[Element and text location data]
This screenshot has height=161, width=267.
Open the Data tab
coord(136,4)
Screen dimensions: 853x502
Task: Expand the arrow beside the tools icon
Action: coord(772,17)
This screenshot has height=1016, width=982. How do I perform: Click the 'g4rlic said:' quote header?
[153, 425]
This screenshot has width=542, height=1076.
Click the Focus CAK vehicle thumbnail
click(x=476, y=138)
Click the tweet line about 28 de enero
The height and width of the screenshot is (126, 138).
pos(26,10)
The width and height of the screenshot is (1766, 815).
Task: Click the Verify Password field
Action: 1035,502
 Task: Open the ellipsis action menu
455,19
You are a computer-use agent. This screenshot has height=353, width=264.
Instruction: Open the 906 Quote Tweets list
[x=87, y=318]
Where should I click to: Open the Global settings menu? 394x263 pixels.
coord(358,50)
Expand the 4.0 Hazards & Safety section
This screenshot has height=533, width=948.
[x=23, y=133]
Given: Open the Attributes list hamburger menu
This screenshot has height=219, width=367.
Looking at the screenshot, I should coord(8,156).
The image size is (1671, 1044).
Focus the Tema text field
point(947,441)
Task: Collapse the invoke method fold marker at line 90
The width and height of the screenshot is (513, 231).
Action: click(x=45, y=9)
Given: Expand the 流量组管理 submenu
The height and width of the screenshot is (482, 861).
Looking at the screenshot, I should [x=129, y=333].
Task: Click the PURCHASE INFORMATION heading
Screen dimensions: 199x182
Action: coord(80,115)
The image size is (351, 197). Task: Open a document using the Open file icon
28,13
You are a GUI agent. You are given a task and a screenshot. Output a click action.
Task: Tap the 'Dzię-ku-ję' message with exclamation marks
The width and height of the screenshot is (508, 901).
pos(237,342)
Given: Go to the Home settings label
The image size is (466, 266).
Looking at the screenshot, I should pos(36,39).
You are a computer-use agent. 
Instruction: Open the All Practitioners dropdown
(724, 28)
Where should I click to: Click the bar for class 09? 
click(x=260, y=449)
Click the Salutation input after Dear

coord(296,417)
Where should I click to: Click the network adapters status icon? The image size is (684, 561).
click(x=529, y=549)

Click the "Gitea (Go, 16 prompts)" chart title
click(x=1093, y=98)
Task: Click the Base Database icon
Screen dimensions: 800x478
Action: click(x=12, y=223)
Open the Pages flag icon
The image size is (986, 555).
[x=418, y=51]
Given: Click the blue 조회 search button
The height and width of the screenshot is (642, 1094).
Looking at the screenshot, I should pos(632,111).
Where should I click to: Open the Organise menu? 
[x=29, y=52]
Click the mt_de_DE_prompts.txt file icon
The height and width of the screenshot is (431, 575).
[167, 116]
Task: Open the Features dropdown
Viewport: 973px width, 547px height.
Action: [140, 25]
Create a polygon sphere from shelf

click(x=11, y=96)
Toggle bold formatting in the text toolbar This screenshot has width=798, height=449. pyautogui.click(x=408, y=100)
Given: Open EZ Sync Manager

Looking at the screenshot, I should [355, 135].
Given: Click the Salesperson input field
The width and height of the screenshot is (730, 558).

* YOUR TASK
Can you copy out every one of the lines above, character for character?

* PROBLEM SOLUTION
This screenshot has height=161, width=267.
Open the Data tab
coord(136,4)
Screen dimensions: 853x502
Task: Expand the arrow beside the tools icon
Action: coord(772,17)
This screenshot has height=1016, width=982. How do I perform: Click the 'g4rlic said:' quote header?
[153, 425]
This screenshot has width=542, height=1076.
Click the Focus CAK vehicle thumbnail
click(x=476, y=138)
Click the tweet line about 28 de enero
The height and width of the screenshot is (126, 138).
pos(26,10)
The width and height of the screenshot is (1766, 815).
Task: Click the Verify Password field
Action: 1035,502
 Task: Open the ellipsis action menu
455,19
You are a computer-use agent. This screenshot has height=353, width=264.
Instruction: Open the 906 Quote Tweets list
[x=87, y=318]
Where should I click to: Open the Global settings menu? 394x263 pixels.
coord(358,50)
Expand the 4.0 Hazards & Safety section
This screenshot has height=533, width=948.
[x=23, y=133]
Given: Open the Attributes list hamburger menu
This screenshot has height=219, width=367.
Looking at the screenshot, I should coord(8,156).
The image size is (1671, 1044).
Focus the Tema text field
point(947,441)
Task: Collapse the invoke method fold marker at line 90
The width and height of the screenshot is (513, 231).
Action: click(x=45, y=9)
Given: Expand the 流量组管理 submenu
The height and width of the screenshot is (482, 861).
Looking at the screenshot, I should [x=129, y=333].
Task: Click the PURCHASE INFORMATION heading
Screen dimensions: 199x182
Action: coord(80,115)
The image size is (351, 197). Task: Open a document using the Open file icon
28,13
You are a GUI agent. You are given a task and a screenshot. Output a click action.
Task: Tap the 'Dzię-ku-ję' message with exclamation marks
The width and height of the screenshot is (508, 901).
pos(237,342)
Given: Go to the Home settings label
The image size is (466, 266).
Looking at the screenshot, I should pos(36,39).
You are a computer-use agent. 
Instruction: Open the All Practitioners dropdown
(724, 28)
Where should I click to: Click the bar for class 09? 
click(x=260, y=449)
Click the Salutation input after Dear

coord(296,417)
Where should I click to: Click the network adapters status icon? The image size is (684, 561).
click(x=529, y=549)

Click the "Gitea (Go, 16 prompts)" chart title
click(x=1093, y=98)
Task: Click the Base Database icon
Screen dimensions: 800x478
Action: click(x=12, y=223)
Open the Pages flag icon
The image size is (986, 555).
[x=418, y=51]
Given: Click the blue 조회 search button
The height and width of the screenshot is (642, 1094).
Looking at the screenshot, I should pos(632,111).
Where should I click to: Open the Organise menu? 
[x=29, y=52]
Click the mt_de_DE_prompts.txt file icon
The height and width of the screenshot is (431, 575).
[167, 116]
Task: Open the Features dropdown
Viewport: 973px width, 547px height.
Action: [140, 25]
Create a polygon sphere from shelf

click(x=11, y=96)
Toggle bold formatting in the text toolbar This screenshot has width=798, height=449. pyautogui.click(x=408, y=100)
Given: Open EZ Sync Manager

Looking at the screenshot, I should [355, 135].
Given: Click the Salesperson input field
The width and height of the screenshot is (730, 558).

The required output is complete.